Il sindaco di Ravenna, Michele de Pascale

Ieri il Frankfurter Rundschau aveva definito il Sommo Poeta “arrivista e plagiatore”

Ha creato sconcerto ieri, giovedì 25 marzo, l’articolo del quotidiano tedesco Frankfurter Rundschau che, in occasione del Dantedì, ha criticato il Sommo Poeta accusandolo addirittura di essere “arrivista e plagiatore”. In molti hanno risposto duramente e, tra gli altri, anche il sindaco di Ravenna, Michele de Pascale, ha voluto lanciare un messaggio:

“Mein lieber Frankfurter Rundschau,

Ravenna ha presentato e acquisito nel proprio patrimonio librario oltre 60 traduzioni della Divina Commedia, tra cui prestigiosissime versioni in tedesco.

Domani (oggi, ndr), in segno di fratellanza e amicizia fra i popoli nel nome di Dante, la Lettura perpetua della Commedia, che si svolge ogni sera presso la Tomba del Poeta, sarà fatta anche in lingua tedesca da un lettore dell’associazione italo-tedesca che leggerà il canto XXVI del Paradiso nella traduzione di Thomas Vormbaum.

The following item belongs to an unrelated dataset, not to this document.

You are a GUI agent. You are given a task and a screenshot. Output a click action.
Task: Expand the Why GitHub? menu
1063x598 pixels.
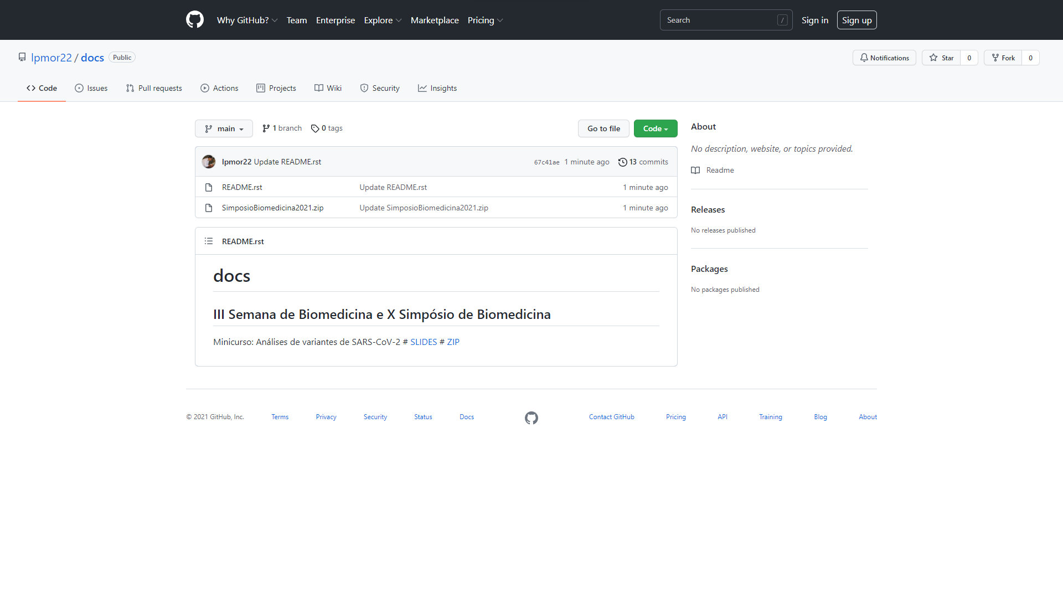247,20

Un omaggio ai tanti amici tedeschi che apprezzano Dante e che immagino siano rimasti sconvolti e feriti dalle parole irrispettose e prive di fondamento che avete scritto in questa giornata e in questo anno dal così forte valore simbolico. La prima società dantesca al mondo nacque proprio in Germania a Berlino e questo è il segno dell’amore per Dante del popolo tedesco che ben conosciamo”.